It is just about nine years and nine months since my heart attack. I’ll never forget standing at the counter in my kitchen eating cantaloupe and drinking coffee. I was actually planning on going for a morning walk after I was done but that never happened because before I finished, I noticed a tightness in my chest and I was having a hard time catching my breath. Like most men, I thought it was a temporary discomfort and that it would soon pass. I went upstairs to my bedroom and laid down for a few minutes but that didn’t help at all so I woke up my wife with words to the effect “Honey, I’m not feeling good. I think I need to go the hospital.” I was 47.
I was lucky that the blockage that caused the attack was able to be located, eliminated with an angioplasty procedure and stented without killing me and I considered the whole episode as a wake up call. I made some pretty significant and much needed lifestyle changes as a result of that scare. I became strict about a low fat diet, Iost about 25 pounds and adopted a five-day a week exercise program. I even got healthy enough to run in a couple 5K races. I felt so much better than I had before the heart attack.
Today, almost ten years later, I am at home resting from my second angioplasty procedure. A couple of days ago I was in the same hospital with the same doctor removing another 90% blockage from the same artery as before. The difference this time is there was no heart attack first, just me feeling like shit for the past couple of months. I first noticed it at the gym when I didn’t seem to have the same stamina levels as before. I wrote it off to nagging injuries in my knee and foot which prevented me from going as hard as I had in the past. Then some other little things like being a little winded after climbing stairs or picking up my grand daughter caught my attention, too. I felt tired a lot and got a little concerned with the whole package.
My biggest fear at the time was my aortic valve which has been damaged with scar tissue left over from a bout of rheumatic fever almost 50 years ago. I have been told since then by all my cardiologists that someday that valve would have to be replaced. And since shortness of breath was one of the prevalent symptoms of valve failure, I was certain that a valve replacement was to be my fate. After a visit to my cardiologist and a few stress and nuclear tests, it was determined that I wasn’t making anything up. My heart needed some attention and repair, we just weren’t quite sure what.
I was scheduled for an angiogram within one day to get a closer look at things. With this procedure the doctors would be able to ascertain the exact state of my valve and also look around for any new blockages. If the valve looked bad, they would stop the procedure and schedule me for open heart surgery to fix it and also do any necessary bypasses. If the valve was still functioning at a tolerable level and they found a blockage, they would open that artery and stent it. As I was taken to the operating room and prepped for the procedure, I had no idea of what the outcome would be but I was more than just a little relieved when I heard the doctor say “Tell the family we’re going to stent him.” Of course, I would have preferred not to have been there at all, but given the two options, I think I ended up with the best result.

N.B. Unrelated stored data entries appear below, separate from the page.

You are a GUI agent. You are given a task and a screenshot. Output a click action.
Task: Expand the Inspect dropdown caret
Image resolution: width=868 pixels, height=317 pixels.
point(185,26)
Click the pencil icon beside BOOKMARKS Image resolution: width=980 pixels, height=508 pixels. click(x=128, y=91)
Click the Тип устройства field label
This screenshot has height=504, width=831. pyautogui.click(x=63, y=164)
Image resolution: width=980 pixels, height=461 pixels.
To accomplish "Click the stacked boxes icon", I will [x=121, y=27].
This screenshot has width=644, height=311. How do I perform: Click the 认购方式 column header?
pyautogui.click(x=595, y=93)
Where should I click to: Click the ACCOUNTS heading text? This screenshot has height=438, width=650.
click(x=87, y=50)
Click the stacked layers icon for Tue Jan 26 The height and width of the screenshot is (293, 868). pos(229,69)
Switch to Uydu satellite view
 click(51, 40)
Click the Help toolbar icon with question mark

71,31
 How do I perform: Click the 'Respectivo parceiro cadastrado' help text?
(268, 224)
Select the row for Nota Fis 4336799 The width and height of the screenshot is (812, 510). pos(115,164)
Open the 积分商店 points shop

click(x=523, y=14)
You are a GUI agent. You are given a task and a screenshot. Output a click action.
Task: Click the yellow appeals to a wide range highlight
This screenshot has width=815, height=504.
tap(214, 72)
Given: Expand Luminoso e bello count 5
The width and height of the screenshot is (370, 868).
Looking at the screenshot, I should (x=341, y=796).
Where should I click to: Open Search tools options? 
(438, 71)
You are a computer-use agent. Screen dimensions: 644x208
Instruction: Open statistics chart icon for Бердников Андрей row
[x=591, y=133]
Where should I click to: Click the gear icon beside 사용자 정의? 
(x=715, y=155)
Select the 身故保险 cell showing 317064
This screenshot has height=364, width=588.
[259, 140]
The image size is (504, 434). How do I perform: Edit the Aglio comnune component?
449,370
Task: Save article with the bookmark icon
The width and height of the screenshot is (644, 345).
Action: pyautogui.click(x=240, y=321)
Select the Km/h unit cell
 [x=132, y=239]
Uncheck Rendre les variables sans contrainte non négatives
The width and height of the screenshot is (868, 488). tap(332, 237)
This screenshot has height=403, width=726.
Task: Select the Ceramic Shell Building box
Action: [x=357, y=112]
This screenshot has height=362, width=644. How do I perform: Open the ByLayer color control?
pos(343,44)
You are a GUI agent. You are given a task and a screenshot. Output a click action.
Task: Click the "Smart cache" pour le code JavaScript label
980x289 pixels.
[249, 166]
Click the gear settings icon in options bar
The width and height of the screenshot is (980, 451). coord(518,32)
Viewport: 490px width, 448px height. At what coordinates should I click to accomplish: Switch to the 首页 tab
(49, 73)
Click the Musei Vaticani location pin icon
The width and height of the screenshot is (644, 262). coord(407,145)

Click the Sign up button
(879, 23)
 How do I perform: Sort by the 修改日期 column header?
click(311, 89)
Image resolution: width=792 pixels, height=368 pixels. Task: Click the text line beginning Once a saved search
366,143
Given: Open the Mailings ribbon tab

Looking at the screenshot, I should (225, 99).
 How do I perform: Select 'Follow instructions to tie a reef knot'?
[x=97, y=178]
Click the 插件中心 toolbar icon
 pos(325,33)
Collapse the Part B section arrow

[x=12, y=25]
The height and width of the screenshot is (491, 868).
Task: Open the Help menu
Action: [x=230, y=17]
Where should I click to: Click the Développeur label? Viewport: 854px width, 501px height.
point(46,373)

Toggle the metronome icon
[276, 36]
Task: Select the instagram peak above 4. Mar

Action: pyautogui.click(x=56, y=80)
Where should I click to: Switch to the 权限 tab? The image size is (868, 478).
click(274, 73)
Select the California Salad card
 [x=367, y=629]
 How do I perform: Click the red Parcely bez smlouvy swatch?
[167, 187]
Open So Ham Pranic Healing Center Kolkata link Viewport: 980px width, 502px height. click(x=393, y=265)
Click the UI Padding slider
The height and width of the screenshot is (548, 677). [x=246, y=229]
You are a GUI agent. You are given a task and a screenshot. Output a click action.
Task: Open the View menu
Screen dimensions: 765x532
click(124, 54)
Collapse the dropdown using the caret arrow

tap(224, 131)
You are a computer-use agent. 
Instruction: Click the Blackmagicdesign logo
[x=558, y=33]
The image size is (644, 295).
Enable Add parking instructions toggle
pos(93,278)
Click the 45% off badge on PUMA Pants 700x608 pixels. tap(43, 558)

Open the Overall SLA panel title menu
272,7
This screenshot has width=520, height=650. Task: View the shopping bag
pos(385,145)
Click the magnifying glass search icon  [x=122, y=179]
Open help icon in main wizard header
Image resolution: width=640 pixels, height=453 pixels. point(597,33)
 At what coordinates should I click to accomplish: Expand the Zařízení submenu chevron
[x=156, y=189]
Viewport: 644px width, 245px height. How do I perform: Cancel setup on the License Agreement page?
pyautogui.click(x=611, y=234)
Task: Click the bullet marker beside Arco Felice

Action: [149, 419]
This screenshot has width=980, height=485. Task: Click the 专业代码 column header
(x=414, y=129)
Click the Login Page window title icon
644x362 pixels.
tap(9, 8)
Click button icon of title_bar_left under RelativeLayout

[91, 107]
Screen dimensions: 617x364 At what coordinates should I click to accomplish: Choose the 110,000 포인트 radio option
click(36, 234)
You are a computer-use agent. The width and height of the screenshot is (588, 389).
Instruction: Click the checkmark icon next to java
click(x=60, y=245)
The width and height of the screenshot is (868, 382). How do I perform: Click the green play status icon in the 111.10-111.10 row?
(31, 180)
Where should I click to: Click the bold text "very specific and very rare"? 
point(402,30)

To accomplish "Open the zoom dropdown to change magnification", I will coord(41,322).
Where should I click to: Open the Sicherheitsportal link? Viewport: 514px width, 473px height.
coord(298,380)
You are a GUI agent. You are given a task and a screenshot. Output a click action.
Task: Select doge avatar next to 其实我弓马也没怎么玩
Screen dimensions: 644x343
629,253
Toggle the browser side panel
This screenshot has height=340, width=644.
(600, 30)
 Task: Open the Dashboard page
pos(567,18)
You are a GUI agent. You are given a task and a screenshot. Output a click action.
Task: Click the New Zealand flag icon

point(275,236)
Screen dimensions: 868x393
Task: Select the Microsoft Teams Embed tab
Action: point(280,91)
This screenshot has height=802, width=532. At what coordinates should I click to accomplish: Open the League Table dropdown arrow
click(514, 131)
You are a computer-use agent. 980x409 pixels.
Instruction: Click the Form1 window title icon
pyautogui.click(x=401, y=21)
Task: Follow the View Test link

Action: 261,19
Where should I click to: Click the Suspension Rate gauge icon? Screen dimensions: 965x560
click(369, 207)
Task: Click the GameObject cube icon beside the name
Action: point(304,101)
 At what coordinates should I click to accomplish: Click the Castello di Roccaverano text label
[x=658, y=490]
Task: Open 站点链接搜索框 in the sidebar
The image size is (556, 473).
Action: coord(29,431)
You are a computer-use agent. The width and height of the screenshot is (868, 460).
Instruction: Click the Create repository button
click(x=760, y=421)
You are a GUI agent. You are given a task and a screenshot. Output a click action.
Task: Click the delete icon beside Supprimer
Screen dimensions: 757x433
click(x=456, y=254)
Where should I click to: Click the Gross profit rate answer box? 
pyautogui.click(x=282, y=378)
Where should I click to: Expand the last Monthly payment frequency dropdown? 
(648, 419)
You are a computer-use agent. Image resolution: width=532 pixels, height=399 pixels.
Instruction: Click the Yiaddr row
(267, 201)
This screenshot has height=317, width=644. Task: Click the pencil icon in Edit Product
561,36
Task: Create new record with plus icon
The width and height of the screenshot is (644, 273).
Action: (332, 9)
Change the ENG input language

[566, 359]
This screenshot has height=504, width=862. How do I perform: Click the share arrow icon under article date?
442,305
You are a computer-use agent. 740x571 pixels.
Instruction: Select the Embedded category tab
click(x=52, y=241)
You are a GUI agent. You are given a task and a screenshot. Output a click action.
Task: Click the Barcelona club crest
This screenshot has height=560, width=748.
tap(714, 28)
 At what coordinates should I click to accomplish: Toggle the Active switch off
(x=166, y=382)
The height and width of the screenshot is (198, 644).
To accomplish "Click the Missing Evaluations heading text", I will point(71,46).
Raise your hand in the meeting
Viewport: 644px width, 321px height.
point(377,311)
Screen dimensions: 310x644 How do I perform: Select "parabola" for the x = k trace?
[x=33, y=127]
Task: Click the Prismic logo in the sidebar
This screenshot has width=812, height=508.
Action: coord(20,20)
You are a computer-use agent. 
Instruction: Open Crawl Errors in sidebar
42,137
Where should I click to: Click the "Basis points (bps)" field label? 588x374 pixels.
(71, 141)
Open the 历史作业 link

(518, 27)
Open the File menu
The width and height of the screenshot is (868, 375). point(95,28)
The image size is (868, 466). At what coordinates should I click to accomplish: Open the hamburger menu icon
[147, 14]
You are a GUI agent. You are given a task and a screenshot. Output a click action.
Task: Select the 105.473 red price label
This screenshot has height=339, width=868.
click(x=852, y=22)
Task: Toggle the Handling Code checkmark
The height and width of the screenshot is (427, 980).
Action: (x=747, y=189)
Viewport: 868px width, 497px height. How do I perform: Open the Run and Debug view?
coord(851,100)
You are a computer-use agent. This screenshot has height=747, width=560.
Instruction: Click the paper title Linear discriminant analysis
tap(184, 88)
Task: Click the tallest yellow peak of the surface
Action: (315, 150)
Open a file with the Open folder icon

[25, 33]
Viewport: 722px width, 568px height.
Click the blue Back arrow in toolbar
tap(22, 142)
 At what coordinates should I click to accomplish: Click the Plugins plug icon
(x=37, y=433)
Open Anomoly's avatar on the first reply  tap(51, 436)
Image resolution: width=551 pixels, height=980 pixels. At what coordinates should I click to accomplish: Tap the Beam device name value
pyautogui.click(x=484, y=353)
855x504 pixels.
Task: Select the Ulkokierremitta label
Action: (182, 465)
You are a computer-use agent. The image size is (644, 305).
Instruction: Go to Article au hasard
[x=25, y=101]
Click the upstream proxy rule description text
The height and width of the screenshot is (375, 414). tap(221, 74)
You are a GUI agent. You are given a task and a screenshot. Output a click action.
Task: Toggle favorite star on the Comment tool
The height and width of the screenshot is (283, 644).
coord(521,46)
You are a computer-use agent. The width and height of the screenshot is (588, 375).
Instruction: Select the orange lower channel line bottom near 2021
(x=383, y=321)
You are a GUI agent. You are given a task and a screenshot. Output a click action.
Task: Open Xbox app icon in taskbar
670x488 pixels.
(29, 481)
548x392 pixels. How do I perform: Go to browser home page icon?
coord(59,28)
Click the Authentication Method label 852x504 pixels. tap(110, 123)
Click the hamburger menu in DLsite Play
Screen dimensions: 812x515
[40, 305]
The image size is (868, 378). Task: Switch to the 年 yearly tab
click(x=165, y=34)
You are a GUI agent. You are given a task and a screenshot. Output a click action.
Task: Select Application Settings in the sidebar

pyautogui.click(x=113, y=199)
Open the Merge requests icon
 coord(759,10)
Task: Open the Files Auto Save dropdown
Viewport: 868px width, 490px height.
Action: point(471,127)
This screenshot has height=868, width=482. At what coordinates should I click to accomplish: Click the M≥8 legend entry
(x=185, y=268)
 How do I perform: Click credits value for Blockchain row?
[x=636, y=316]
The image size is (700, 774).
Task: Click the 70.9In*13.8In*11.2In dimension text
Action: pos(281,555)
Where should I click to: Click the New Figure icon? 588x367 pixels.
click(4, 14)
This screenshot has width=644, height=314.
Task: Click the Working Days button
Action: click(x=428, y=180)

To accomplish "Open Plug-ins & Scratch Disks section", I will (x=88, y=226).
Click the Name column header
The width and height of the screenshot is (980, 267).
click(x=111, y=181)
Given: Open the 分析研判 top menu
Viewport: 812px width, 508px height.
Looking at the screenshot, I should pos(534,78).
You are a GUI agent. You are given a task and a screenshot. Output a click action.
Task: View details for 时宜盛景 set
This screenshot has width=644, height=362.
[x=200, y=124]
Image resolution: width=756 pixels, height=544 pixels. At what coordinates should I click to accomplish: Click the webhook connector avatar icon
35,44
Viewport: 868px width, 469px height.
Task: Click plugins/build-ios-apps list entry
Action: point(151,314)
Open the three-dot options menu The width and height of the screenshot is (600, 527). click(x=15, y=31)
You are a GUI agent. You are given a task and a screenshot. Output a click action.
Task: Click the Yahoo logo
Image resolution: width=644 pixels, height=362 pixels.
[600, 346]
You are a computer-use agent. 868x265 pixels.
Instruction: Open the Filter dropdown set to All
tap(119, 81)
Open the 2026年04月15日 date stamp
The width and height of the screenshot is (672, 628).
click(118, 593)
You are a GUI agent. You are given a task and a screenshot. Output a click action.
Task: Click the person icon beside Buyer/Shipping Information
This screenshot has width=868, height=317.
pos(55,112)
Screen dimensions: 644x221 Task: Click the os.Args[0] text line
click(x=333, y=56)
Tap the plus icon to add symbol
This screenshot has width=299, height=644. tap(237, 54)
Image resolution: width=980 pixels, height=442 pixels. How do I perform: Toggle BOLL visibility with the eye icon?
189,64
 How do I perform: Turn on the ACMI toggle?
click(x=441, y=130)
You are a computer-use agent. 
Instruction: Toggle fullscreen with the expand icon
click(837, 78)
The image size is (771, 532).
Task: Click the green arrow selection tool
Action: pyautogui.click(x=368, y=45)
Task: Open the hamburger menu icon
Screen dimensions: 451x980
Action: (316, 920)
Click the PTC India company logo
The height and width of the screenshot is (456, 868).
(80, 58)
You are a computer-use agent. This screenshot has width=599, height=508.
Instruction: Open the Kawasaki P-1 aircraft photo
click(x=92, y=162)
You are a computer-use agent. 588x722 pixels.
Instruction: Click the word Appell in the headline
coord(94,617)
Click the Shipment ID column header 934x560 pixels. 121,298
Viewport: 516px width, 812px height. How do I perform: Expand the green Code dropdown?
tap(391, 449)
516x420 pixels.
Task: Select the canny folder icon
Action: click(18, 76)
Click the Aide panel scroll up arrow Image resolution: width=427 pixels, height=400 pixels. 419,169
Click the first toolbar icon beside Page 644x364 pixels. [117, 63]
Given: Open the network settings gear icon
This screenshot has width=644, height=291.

I must say though, that having my second blocked artery within ten years bothers me. I can understand the first one. I was overweight, got very little exercise, made extremely reckless food choices and had a stressful job. But since that time I corrected all those evils (except the job part) and was back in the same boat again. Admittedly, my work out levels had diminished and I indulged in a little too much cheese and alchohol on occasion, but for the most part I was well behaved. My blood pressure and cholesterol levels were excellent. So what was I doing wrong?
That’s the exact question I asked my doctor the day after the angioplasty. His reply was to stay the course, don’t get discouraged and keep doing what I’m doing. He said that a lot of the patients he stents are back well before the ten year interval and that he thought I had done well to make it that far. He said, “You know, you are fighting your genes with this and you’re going to be fighting them always.” He is right about that. Both my dad and paternal grandfather died at 59 with heart failures. Today I am 57. His words helped me though, and I understand what he said. I am a heart patient.
I have already started to tighten up my eating habits. No cheese, less carbs, more fruits and vegetables, less fats. And in a few days I will start over with cardio exercise and build my heart to amazing levels of aerobic performance. Well, amazing for me anyway. The combination of those things should help me to drop 10 pounds or so and that will also help to reduce the strain on my heart. I just took my reconditioned artery out for a little test drive (a walk around a couple of blocks) and it felt pretty good. Better than it would have felt last week. I don’t know if I have another 10 year warranty on my heart but I feel as though I have dodged another bullet and have been sent another wake up call.
In ten years I will be 67. The new prime of life.